Our pension has to fund our lifestyle for 20 to 30 years after we retire or reach state pension age so ignoring the need for a private pension is no longer a viable option. Assessing your pension pot as you approach retirement, with tools such as online planners and pension calculators, is very important as you will be faced with many options when you do hit retirement age so you must ensure you are ready.
Beware of annuity options
Even if we’ve followed all the rules and our pension pots are in place, be careful of annuity options. At retirement age you can often take up to 25 per cent of your pension tax-free with the remaining being taken as a taxable income. This is possible through an annuity which offers a guaranteed income for life but there are many annuities available. It’s important to do your research and not just go with the plan your pension holder offers as once you take it out you can’t change it.

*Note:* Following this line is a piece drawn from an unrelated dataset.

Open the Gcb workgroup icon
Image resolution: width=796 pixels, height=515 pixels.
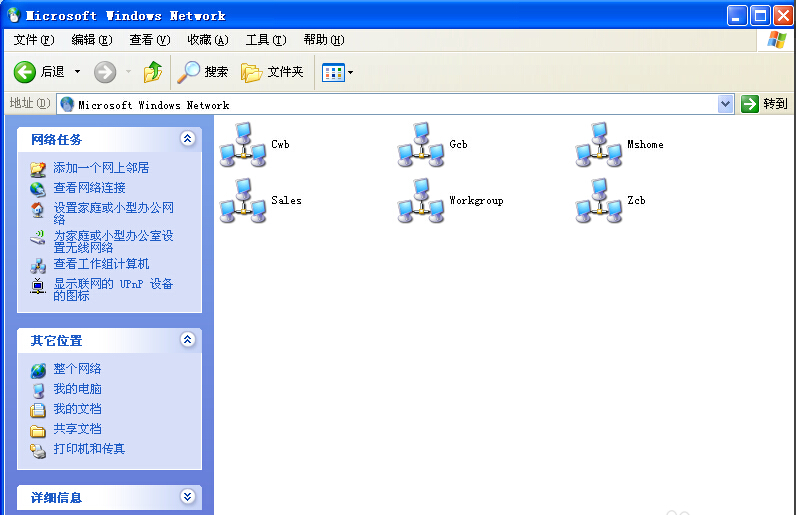(421, 145)
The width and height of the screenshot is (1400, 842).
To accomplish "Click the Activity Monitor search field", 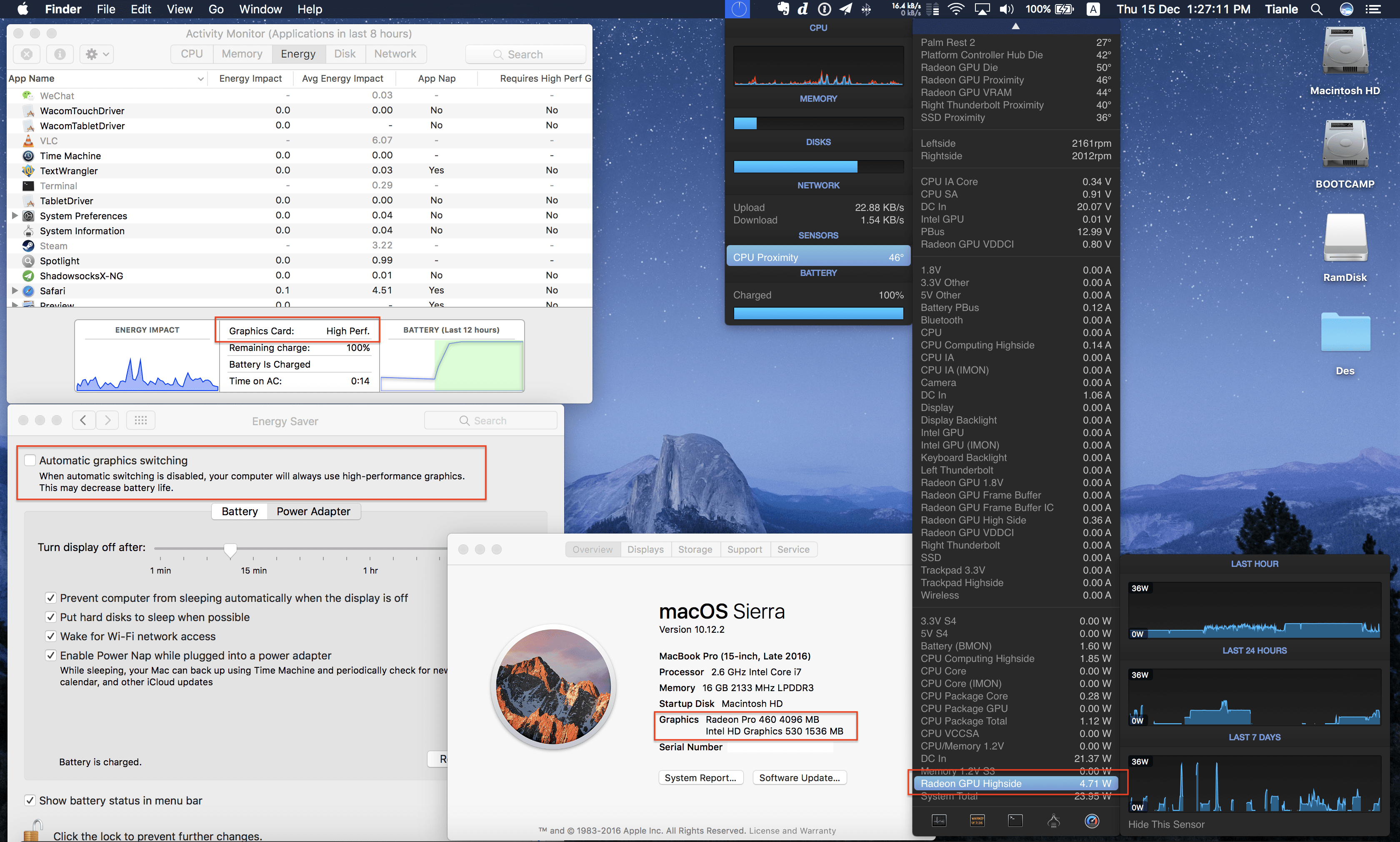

You don’t have to take out an annuity, you could opt to re-invest the rest into investment funds which could give you more but it’s not a guaranteed income for life.
Get the right advice
If you’ve never used a financial adviser before it should be a serious consideration as you approach retirement. This is vital given the new pension rules which offer many opportunities for your money. Get a pension forecast six to 12 months before you retire and let HMRC know you are going to retire four months beforehand. The right advice will help to eliminate the risks for those of us that don’t know what we’re doing.
Putting your eggs in one basket
Many of us rely on our home to provide us with some kind of income when we retire which is understandable given the rate that house prices are going up. But this isn’t often realistic as the only way we can access the equity in our home is by selling it, which is only possible if you want to trade down.
Leaning on your partner
With the introduction of the new state pension in 2016 comes the end of the married person’s allowance. This allowance has meant people with few state pension entitlements can get a top up by using their partner’s National Insurance record. However when new rules come in the pension allowance will solely rely on the individual’s national insurance contributions thus making it crucial we all take responsibility for our own pension pot.
Being prepared before your retirement date will ensure you don’t get any unwanted surprises when you retire in terms of income. There are many ways to top up your pension pot and it’s important to take advantage of these and speak to a professional before you start accessing your funds.